STALLONI, Yves. Os gêneros literários. Rio de Janeiro: Difel, 2001. p. 151.

Por isso, reafirmamos uma ideia básica: não podemos confundir o enunciador de um poema (o eu poético, ser ficcional) com o próprio poeta (o autor, ser empírico). Há casos evidentes em que a voz do enunciador não mantém ponto de contato com o poeta, como ocorre, por exemplo, na tradição lusitana das cantigas de amigo em que a autoria é masculina mas o eu lírico é feminino (no caso da MPB, por exemplo, há várias canções de Chico Buarque que seguem o modelo das cantigas de amigo, como “Tatuagem”, “Atrás da porta”, “Com açúcar e com afeto”).

Na poética de Mário de Andrade, no entanto, o eu lírico é, na maior parte de seus poemas, uma projeção do poeta, com o emprego excessivo da primeira pessoa, seja nas formas verbais, seja nos pronomes possessivos, eliminando o distanciamento entre o objeto poético e o enunciador

A intertextualidade

O círculo que envolve a interação pela linguagem se constrói apoiado no já dito, no já lido e no já conhecido, podendo reiterá-los, reafirmá-los, reformulá-los, refutá-los.

É muito difícil pensar na produção de um texto totalmente inédito, criado a partir do nada. É como se todo texto fosse um hipertexto que possui links explícitos ou implícitos com outros.

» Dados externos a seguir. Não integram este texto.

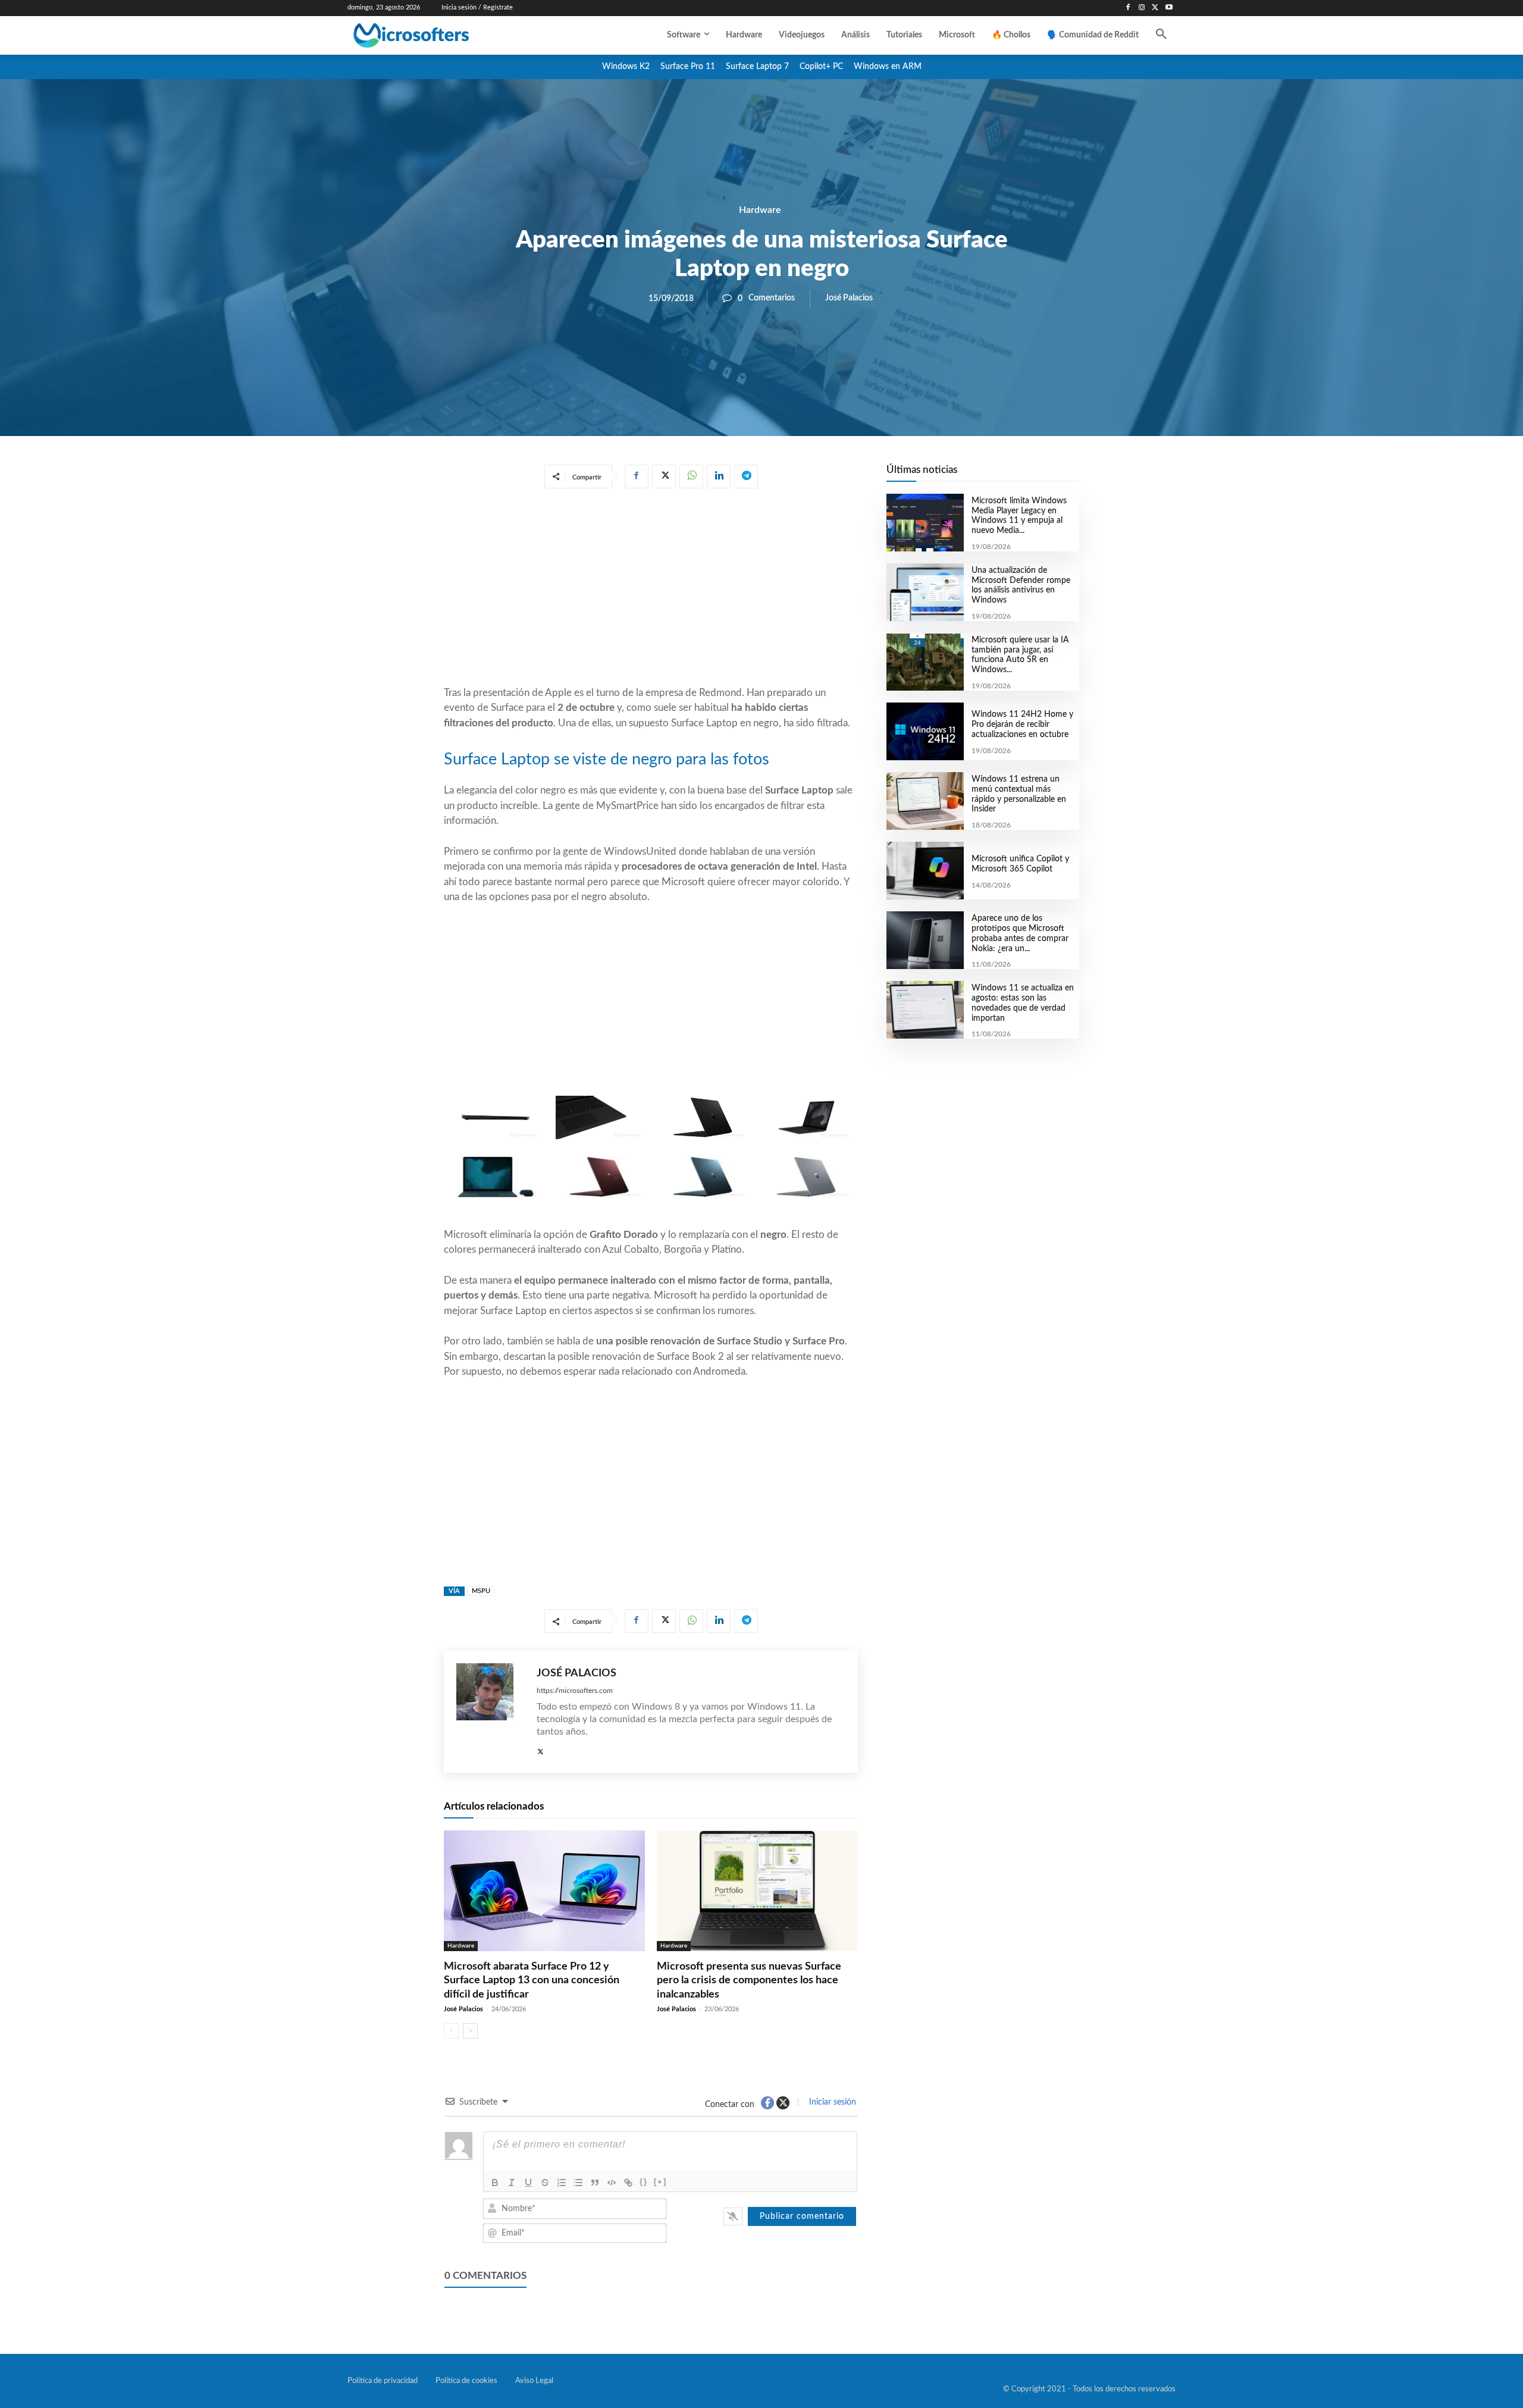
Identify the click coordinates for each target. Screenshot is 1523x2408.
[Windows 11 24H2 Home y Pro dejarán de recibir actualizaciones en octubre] (924, 731)
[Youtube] (1169, 8)
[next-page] (470, 2031)
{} (644, 2181)
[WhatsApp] (691, 476)
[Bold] (495, 2182)
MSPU (481, 1591)
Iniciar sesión (831, 2102)
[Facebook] (1128, 8)
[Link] (628, 2182)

O termo intertextualidade foi cunhado, na década de 1960, no âmbito da teoria literária por Julia Kristeva e, nessa concepção, trata do universo dos textos literários e do diálogo entre esses textos ao longo da história da literatura. Quando a intertextualidade se dá entre dois textos literários efetivamente escritos e se manifesta de forma direta, clara, explícita, podemos dizer que se trata de intertextualidade em sentido mais restrito. Na literatura brasileira temos um exemplo significativo. O poeta romântico Gonçalves Dias escreveu, em meados do século XIX, a famosa Canção do exílio; desde então, vários outros poetas produziram intertextos, ou por simples imitação, ou para repensá-la.

O conhecimento das relações entre os textos – e dos textos utilizados como intertexto – é um poderoso recurso de produção e apreensão de significados. Quando um determinado autor recorre a vários textos para compor os próprios, certamente tem um motivo muito claro – por exemplo fazer uma crítica, uma reflexão ou uma releitura desses textos. Percorrer o caminho inverso, ou seja, buscar esse motivo e reconstruir o processo de produção leva a desvendar os significados específicos do texto produzido, já que os textos se completam, lançam luz uns sobre os outros.

Esse conhecimento, porém, não se dá por acaso nem por obra da intuição, mas por meio de um trabalho bastante específico: o exercício da leitura. Quanto mais experiente for o leitor (entenda-se como leitor experiente aquele que leu muito e bem) mais possibilidades terá de compreender os caminhos percorridos (e os textos visitados) por um outro autor em sua produção e de percorrer o próprio caminho em suas criações.

Portanto, nossos processos de leitura podem ser mais proveitosos quanto mais caminhos de leitura tivermos percorrido. Nossas produções podem aprimorar-se na medida em que incorporamos essas leituras a nossos textos. E não é exagero dizer que esses procedimentos ampliam-se de tal forma que atingem uma outra área, bem mais ampla – a que diz respeito à própria leitura do mundo.